Consegne.
- A) Indica se ciascuna affermazione concorda con il brano scelto, rispondendo sì o no e riportando alla lettera le parole del brano che lo stabiliscono. (i) Le elezioni in Gran Bretagna si svolgeranno il 12 dicembre. (ii) Il Manifesto del Labour è stato presentato all'Università di Oxford. (iii) Il Manifesto prevede la creazione di 1000 nuovi Sure State centres.
- B) Trascrivi senza alcuna modifica la parte del brano scelto che va da «Il 12 dicembre» a «Birmingham City University.».

Brano scelto.
########

Il 12 dicembre si svolgeranno le elezioni in Gran Bretagna.
Da
un lato, Boris Johnson sta giocando la campagna elettorale
incentrandola sull’accordo che l’ex-primo ministro conservatore è stato
in grado di raggiungere con i 27 dell’Unione Europea, prima
dell’indizione delle snap elections il 29 ottobre; dall’altro,
Jeremy Corbyn si è focalizzato su un vasto programma di riforme sociali
avanzate, esposte organicamente nel Manifesto del Labour: “It’s Time for Real Change”, presentato giovedì di questa settimana alla Birmingham City University.
Come riporta The Guardian, Corbyn, durante la presentazione, l’avrebbe definito: “un manifesto pieno di politiche popolari che l’establishment politico ha bloccato per una generazione”. Un programma più radicale di quello presentato alle elezioni del 2017, volute da Cameron dopo il voto sulla Brexit ed in cui i tories
persero la maggioranza, governando poi con Theresa May fino all’avvento
di “BO JO” grazie ai voti degli “unionisti” nord-irlandesi.
Il Manifesto comprende un vasto programma di nazionalizzazioni:
ferrovie, comparto energetico e delle comunicazioni, così come l’acqua e
le poste, è centrato su un incremento della spesa pubblica in
investimenti produttivi – per esempio con la creazione di una azienda
farmaceutica statale e di un banca statale d’investimento – e
soprattutto in welfare, dalla sanità all’istruzione (anche per gli
adulti), e il ritorno all’università gratuita.
Articola
il progetto di un transizione ecologica radicale – pagata attraverso un
fondo ricavato dalla tassazione delle industrie inquinanti – per
affrontare l’emergenza climatica, propone una riforma tributaria in
senso progressista che colpisca l’élite economica autoctona o
“straniera”, tra cui Amazon; parla di partecipazione dei lavoratori ai
consigli d’amministrazione, di una radicale riduzione dell’orario a
parità di salario, dell’introduzione di un salario minimo orario di 10
Sterline, di una parificazione effettiva tra le retribuzioni femminili e
quelle maschili, della ripresa in carico da parte dello Stato della
collettività con la creazione di 1000 nuovi Sure State centres, ecc.

########

Materiale disponibile.
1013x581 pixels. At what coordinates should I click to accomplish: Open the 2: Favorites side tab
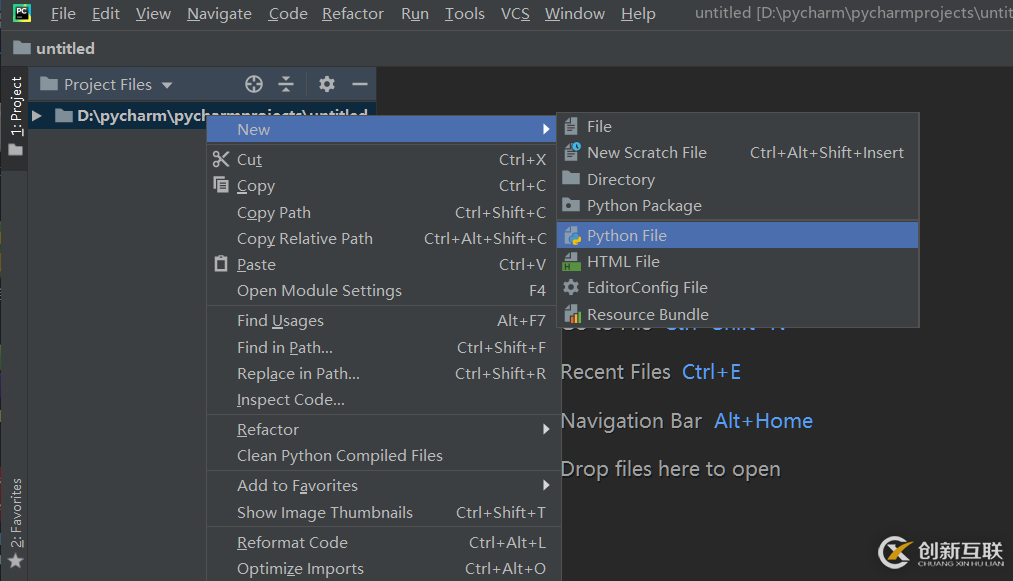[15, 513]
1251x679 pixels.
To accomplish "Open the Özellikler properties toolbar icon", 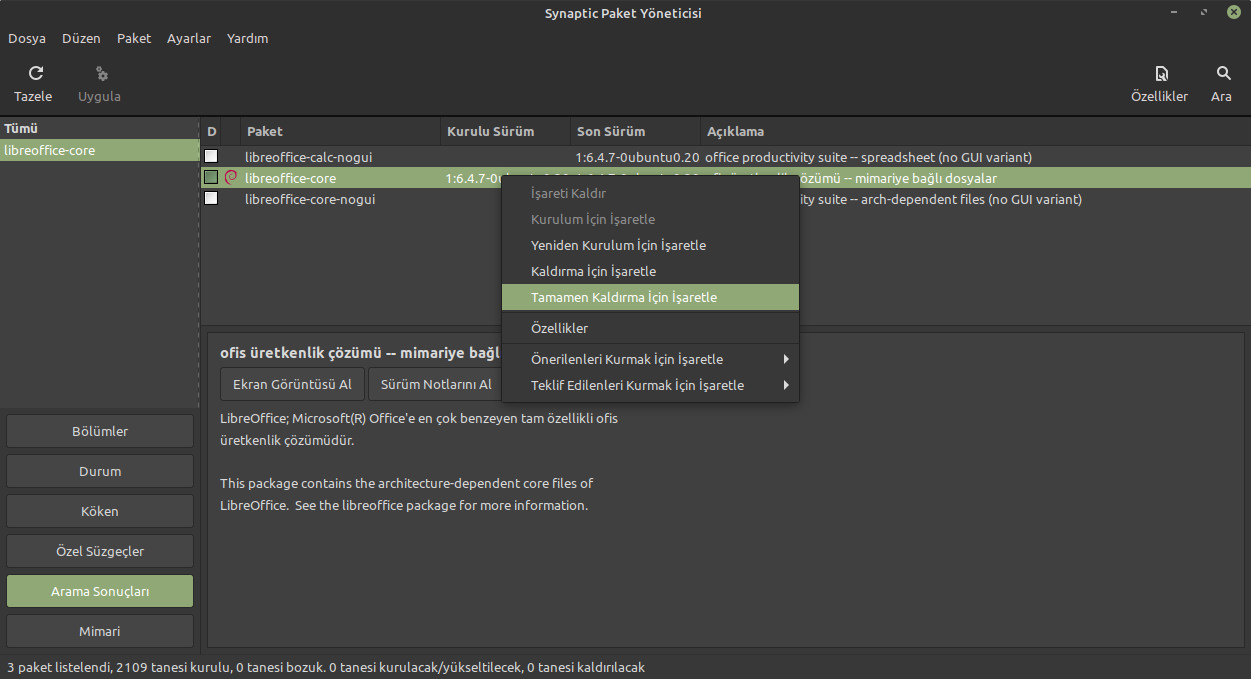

########

Soluzioni dell'esercizio.
- A)
(i) Sì: «Il 12 dicembre si svolgeranno le elezioni in Gran Bretagna.»
(ii) No: «presentato giovedì di questa settimana alla Birmingham City University.»
(iii) Sì: «la creazione di 1000 nuovi Sure State centres»

- B)
Il 12 dicembre si svolgeranno le elezioni in Gran Bretagna.
Da
un lato, Boris Johnson sta giocando la campagna elettorale
incentrandola sull’accordo che l’ex-primo ministro conservatore è stato
in grado di raggiungere con i 27 dell’Unione Europea, prima
dell’indizione delle snap elections il 29 ottobre; dall’altro,
Jeremy Corbyn si è focalizzato su un vasto programma di riforme sociali
avanzate, esposte organicamente nel Manifesto del Labour: “It’s Time for Real Change”, presentato giovedì di questa settimana alla Birmingham City University.